At the start of his career, however, John Henry seemed unlikely to gain much in the way of public attention. Plain-looking, he had an unfashionable sire, Ole Bob Bowers, who once sold for a mere $900. Standing only 15.1 hands and calf-kneed, John Henry did not appear to be a horse who could make history. His auction price at Keeneland, when he first went on the block, was $1,100. But his scorn of taking no for an answer, which translated into a disdain for defeat, and his irascible temperament (apparently inherited from Dad) gave him a leg up in life. As a youngster, he used to stomp his steel buckets and tubs for recreation in his stall, which was the origin of his name (remember the song that goes, "John Henry was a steel-driving man?").
He earned seven Eclipse awards and is the only horse to win the prestigious Arlington Million twice. By the end of his career, the 1980s' Racehorse of the Decade became the richest racehorse in history, with $6,591,860 to his credit.
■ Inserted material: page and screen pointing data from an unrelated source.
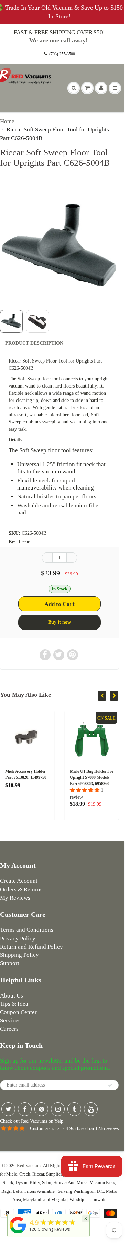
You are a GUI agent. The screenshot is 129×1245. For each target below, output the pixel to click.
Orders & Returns (21, 889)
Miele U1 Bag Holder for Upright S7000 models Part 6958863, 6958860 (89, 777)
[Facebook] (25, 1109)
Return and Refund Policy (31, 946)
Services (10, 1020)
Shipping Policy (19, 955)
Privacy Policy (17, 938)
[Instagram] (58, 1109)
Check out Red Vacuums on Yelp (31, 1121)
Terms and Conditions (26, 930)
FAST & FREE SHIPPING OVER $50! (59, 32)
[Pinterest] (41, 1109)
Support (9, 963)
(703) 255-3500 (62, 54)
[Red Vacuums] (18, 1233)
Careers (9, 1029)
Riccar (23, 541)
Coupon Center (18, 1012)
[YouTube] (91, 1109)
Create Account (18, 881)
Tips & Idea (14, 1004)
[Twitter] (8, 1109)
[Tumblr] (74, 1109)
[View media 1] (11, 321)
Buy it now (59, 622)
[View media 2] (37, 321)
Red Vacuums (29, 1165)
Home (7, 121)
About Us (11, 995)
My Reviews (15, 897)
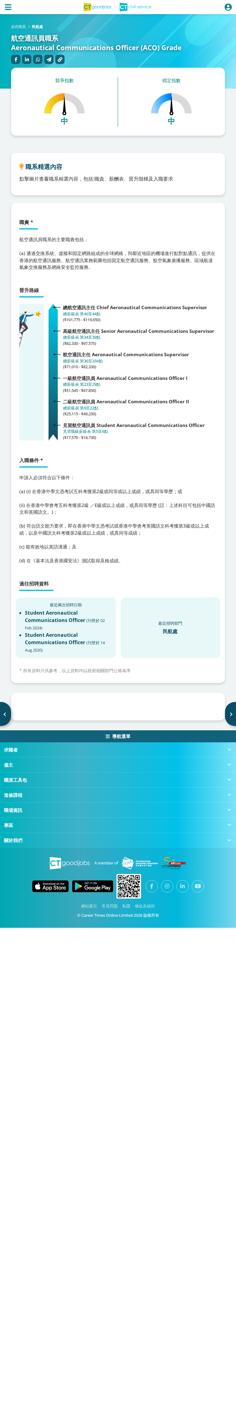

He acts like a multi-millionaire, too. He's insistent, and his caretakers know they have no choice but to do his bidding. Yet despite his imperious nature, he has struck a chord with fans from around the world, who understand very well why this horse is special beyond what he has accomplished for the record books.
"He is a living reminder that you do not have to have a great pedigree or great advantages to become a champion," said Nicholson. "He has achieved greatness despite every obstacle, so he offers a lesson--not really about racing or even about horses--but for all of us and what we can achieve if we're simply determined."
Along those lines, Nicholson added, "The story of the last couple of weeks in my view is that he will do things, as he always has, on his own terms. He told us he'll decide when he's ready and no one else will."
Robin Bush, one of the caretakers at the Hall of Champions, said in an update on John Henry yesterday morning that, "He's actually feeling very well, eating everything in sight. He's hanging in there and mentally he's doing very well."
In a conversation punctuated by deep, insistent whinnies from John Henry ("Why are you speaking to someone else when you should be giving me your entire attention?" he seemed to be saying), she commented that he has curtailed his leisurely walks around the park as a result of his condition.
Yet while he is spending a good deal of time in his stall, "he has his back door open so he can go in his paddock when he wants to. Lately, he has been content to be in his little area, though sometimes he wants to go out on our walkway," Bush said.
John Henry is never shy about letting his minions know his desires.
"He's very demanding for whatever he wants. He'll whinny very loudly and bounce his head up and down and paw the door with his hoof and make a loud banging noise," Bush said.
That behavior can mean either, "I want treats" or "I want out," in John Henry language.
"If he lets you catch him and put the shank on him, then if he wants to go out he'll start trying to bull his way right out the door. If he starts to do that, you know you better take him," Bush said.
John Henry has been off intravenous fluids for several weeks, but he does get Banamine occasionally and some fluid tubed into his stomach when necessary to make sure he is properly hydrated.
His weight is holding steady, though he is still very thin. Since his teeth are worn, which is part of the natural aging process, he gets meals that are easy to chew and digest. They include Southern States senior feed and on occasion a grain from Purina called Ultium that is high-energy, as well as western timothy hay with soft leaves and head.
John Henry continues to impress everyone around him with his desire not only to live, but to continue his reign as a revered superstar.
"He's fought all his life and had this incredible spirit and the will to conquer and survive," said Bush. "He's still doing that. He loves life and is still fighting for it."